Jeder bekam individuelle Tipps und Hausaufgaben. Eine Reiterin sollte mit der inneren Hand spielen, wenn sich das Pferd sich auf den Zügel legt, um ihn ins Leere laufen zu lassen. „Hand weg“ sagte Uta öfters. Wichtig sei, zu schauen wie das Pferd ausbalanciert ist. Da müsste man dann beim antraben auch mal die Hand einseitig wegnehmen. Zum Galopp kleiner und schneller machen schlug sie eine Übung vor, bei der die Anzahl der Galoppsprünge im Übergang zum Trab jeweils um einen Galoppsprung von sechs auf drei verkürzt wurden. Um die Reaktion auf den Schenkel beim Antraben zu verbessern, ließ sie die Reiterin Trab-Schritt Übergänge machen und legte Wert darauf aus einem langsamen Übergang zum Schritt wieder sofort anzutraben.

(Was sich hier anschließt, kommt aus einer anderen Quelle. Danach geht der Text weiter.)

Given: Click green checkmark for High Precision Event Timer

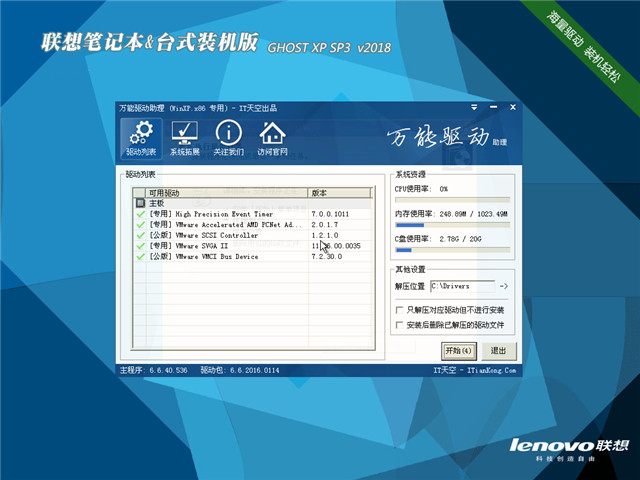Looking at the screenshot, I should [140, 214].
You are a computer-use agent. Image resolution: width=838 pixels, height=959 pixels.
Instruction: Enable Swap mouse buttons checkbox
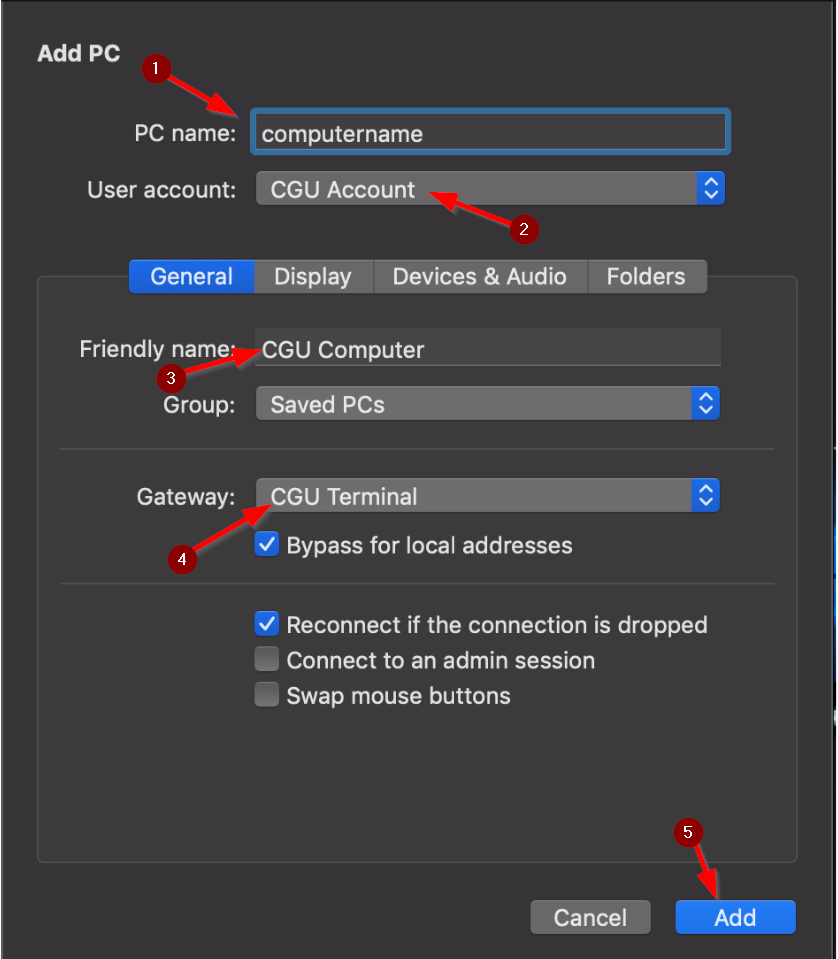(267, 695)
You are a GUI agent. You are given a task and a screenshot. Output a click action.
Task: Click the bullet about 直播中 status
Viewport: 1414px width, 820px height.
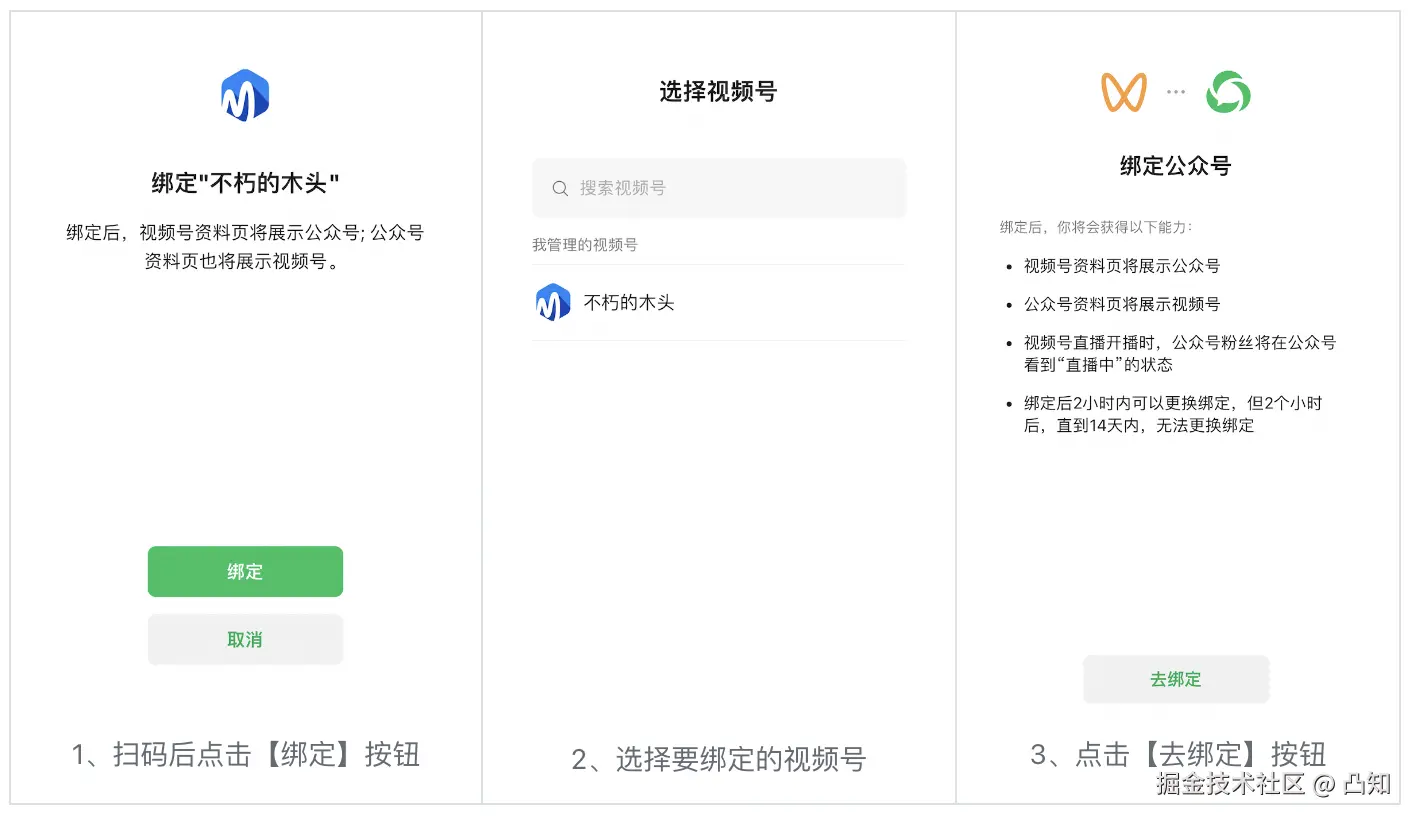coord(1179,353)
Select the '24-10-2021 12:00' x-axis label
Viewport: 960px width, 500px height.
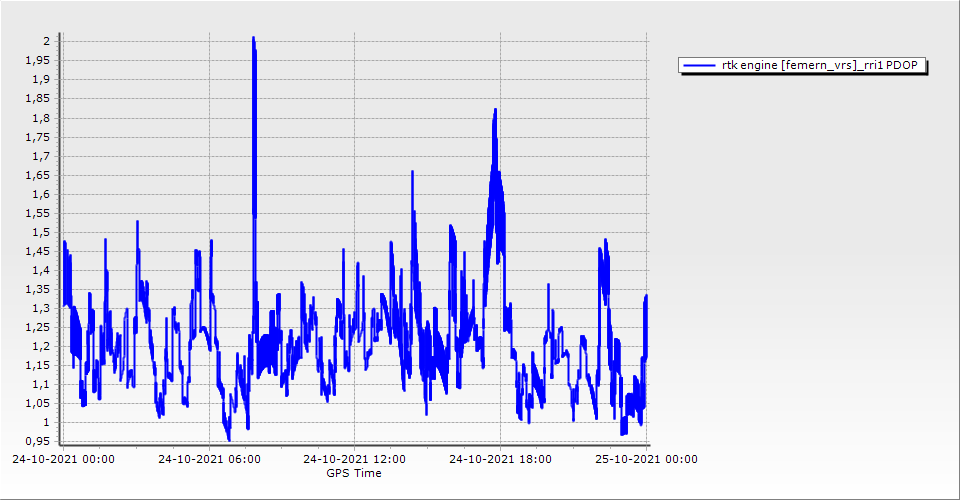coord(355,460)
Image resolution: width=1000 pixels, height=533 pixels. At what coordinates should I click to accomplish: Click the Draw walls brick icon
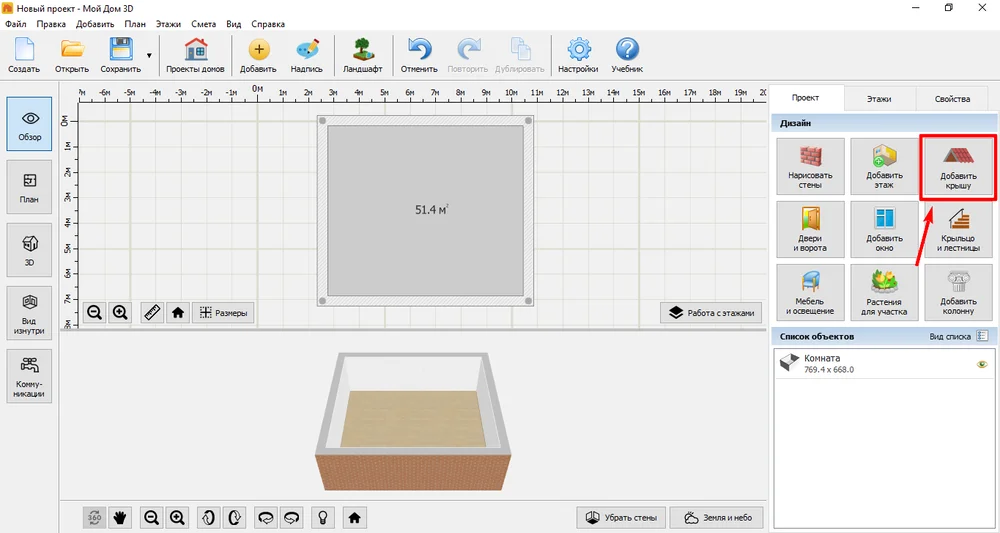[810, 156]
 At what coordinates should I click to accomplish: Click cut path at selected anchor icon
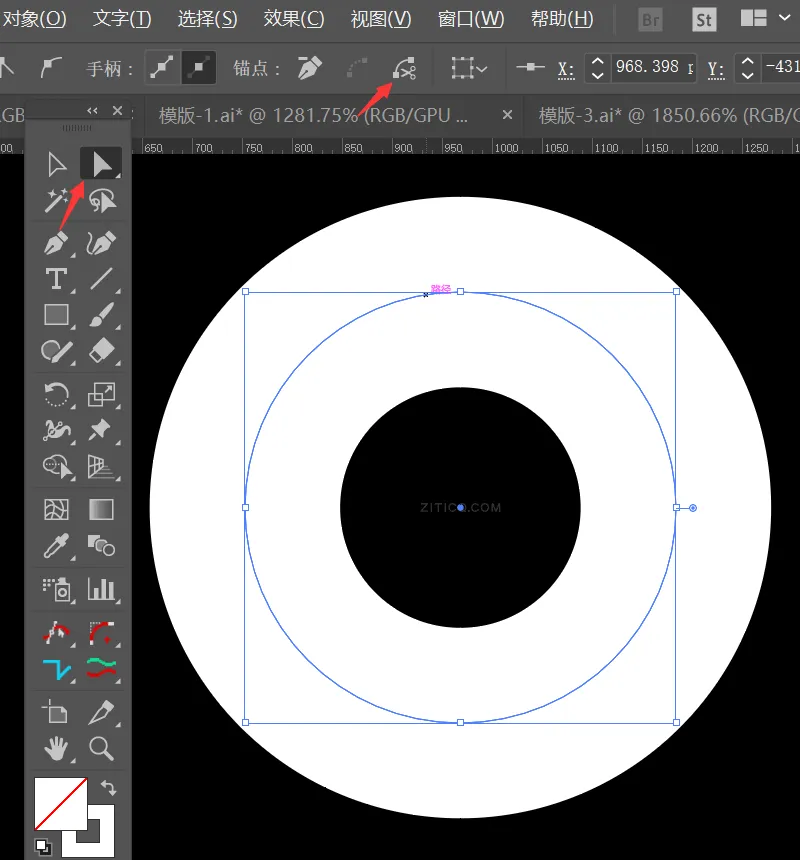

Der Galopp wurde bei einem anderen Paar durch ein leichtes Schulter vor im Links-Galopp verbessert. Auf der anderen Hand sollte die Reiterin es nicht machen. Einer anderen sagte sie, sie soll das Schulter vor komplett weglassen. Eine andere hatte Probleme beim angaloppieren, was einfach daran lag, dass sie ihr Pferd zu stark nach innen stellte. 

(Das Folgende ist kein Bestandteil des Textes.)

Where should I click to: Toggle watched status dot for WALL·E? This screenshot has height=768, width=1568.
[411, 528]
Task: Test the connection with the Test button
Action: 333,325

Für die fliegenden Wechsel gab es ebenfalls keine Standardanleitung, denn Wechsel reitet jeder etwas anders und man muss erst bisschen rumprobieren, meinte Uta. Mit einer Reiterin übte sie dran die Wechsel hinten schneller zu machen, weil das Pferd vorne gut umsprang. Sie solle dann ein wenig an Kreuzgalopp denken, natürlich nicht machen.

Das Publikum stellte gelegentlich ein paar Fragen, nach Utas Geschmack hätten es gerne mehr sein dürfen. Eine Frage war, wohin soll die Nase und es ist bekannt, sie soll nicht tiefer als das Buggelenk, aber wie viel höher muss ganz individuell entschieden werden. 

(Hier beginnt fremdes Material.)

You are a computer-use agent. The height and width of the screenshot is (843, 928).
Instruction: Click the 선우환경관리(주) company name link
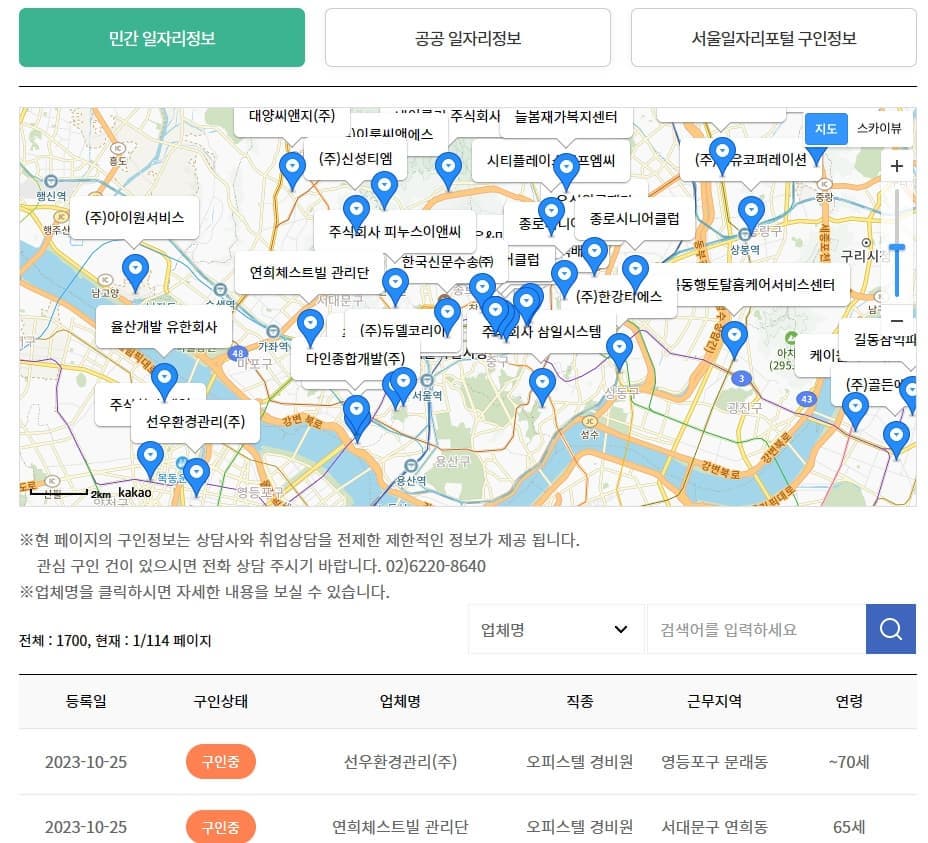396,761
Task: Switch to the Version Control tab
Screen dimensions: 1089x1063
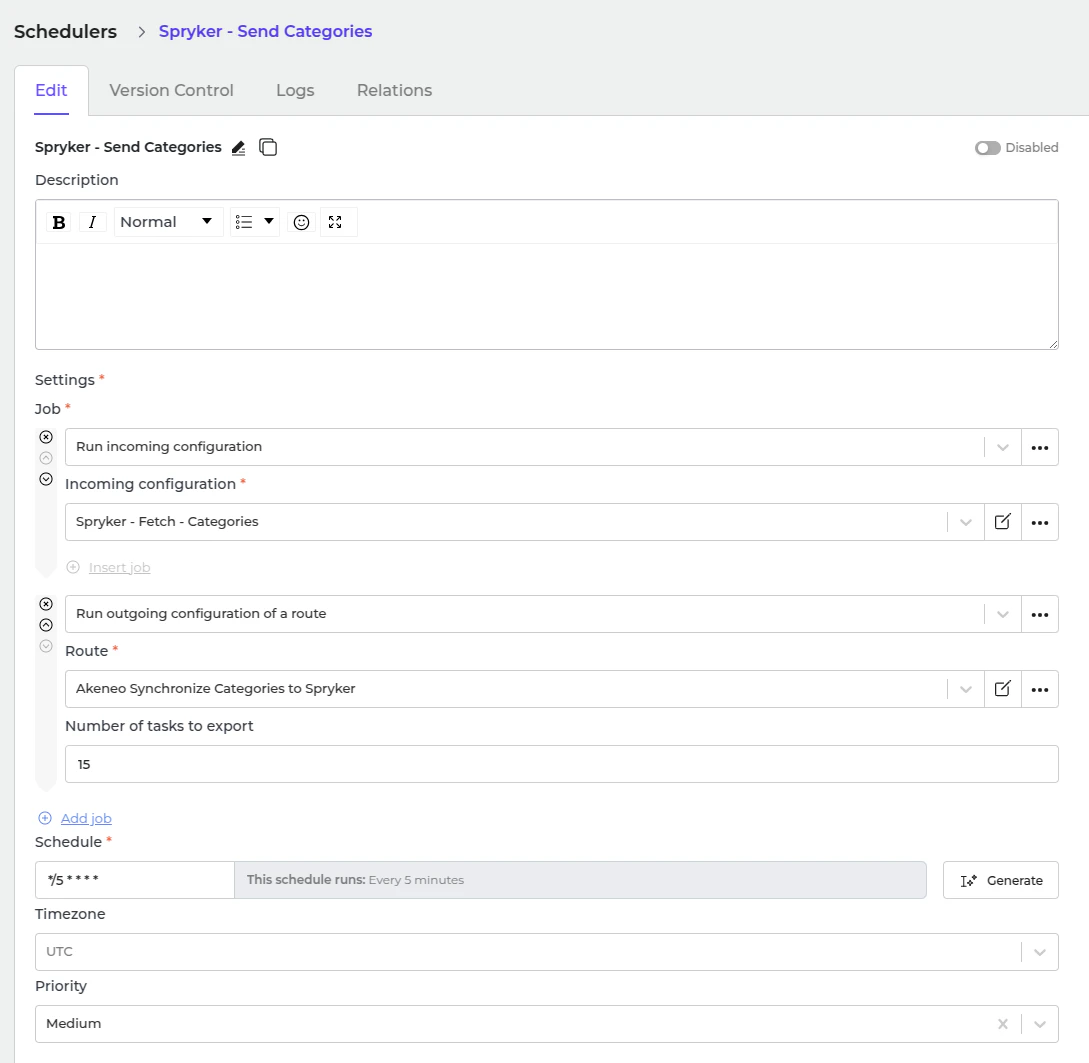Action: point(171,90)
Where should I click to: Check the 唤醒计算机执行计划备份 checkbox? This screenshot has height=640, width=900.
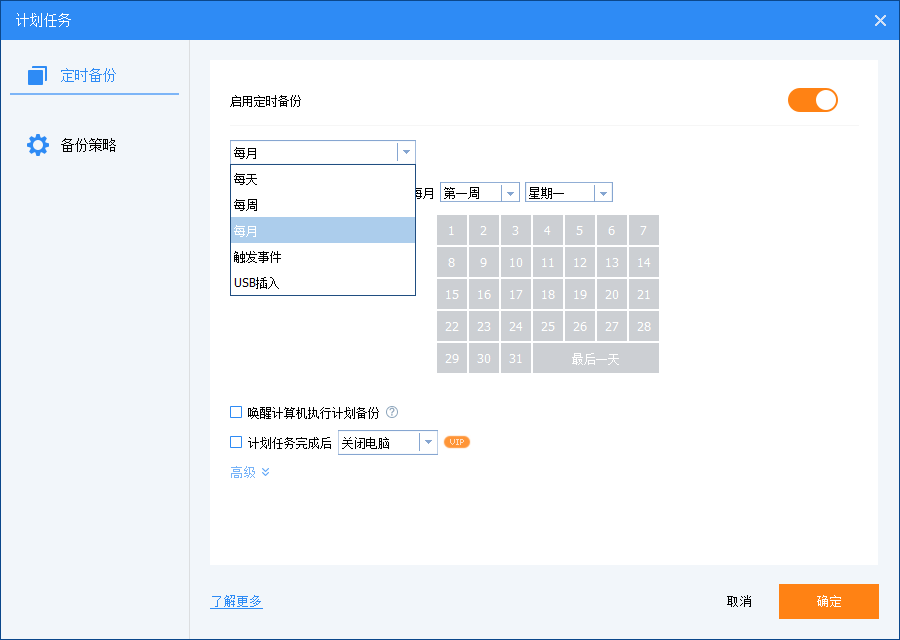(x=237, y=412)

Bei einem Pferd hatte sie schon im Schritt geahnt, dass es hierbei im Trab zu einem Problem kommen könnte, nicht nur wo die Nase landet, sondern wie das Pferd im Genick abkippt und in der Tat, im Trab trat das Problem viel schlimmer hervor. In der Schrittpause sollte das Pferd daher am hingegebenen Zügel geritten werden, damit es sich besser oben tragen kann, weil es anbietet nach unten abzukippen. Im Trab arbeiteten sie daran den Hals stückchenweise hoch und weit nach vorne zu bekommen. Um die Dehnung nach vorne zu verbessern, wurden im Trab die Zügel länger und länger rauskauen gelassen. Im Galopp lief das Pferd hingegen prima. „Genick vor“ bzw. das höhere Einstellen war eine häufig fallende Korrektur, wobei Uta ganz genau unterschied was für jedes Pferd individuell in welcher Gangart und zu welcher Übung passte.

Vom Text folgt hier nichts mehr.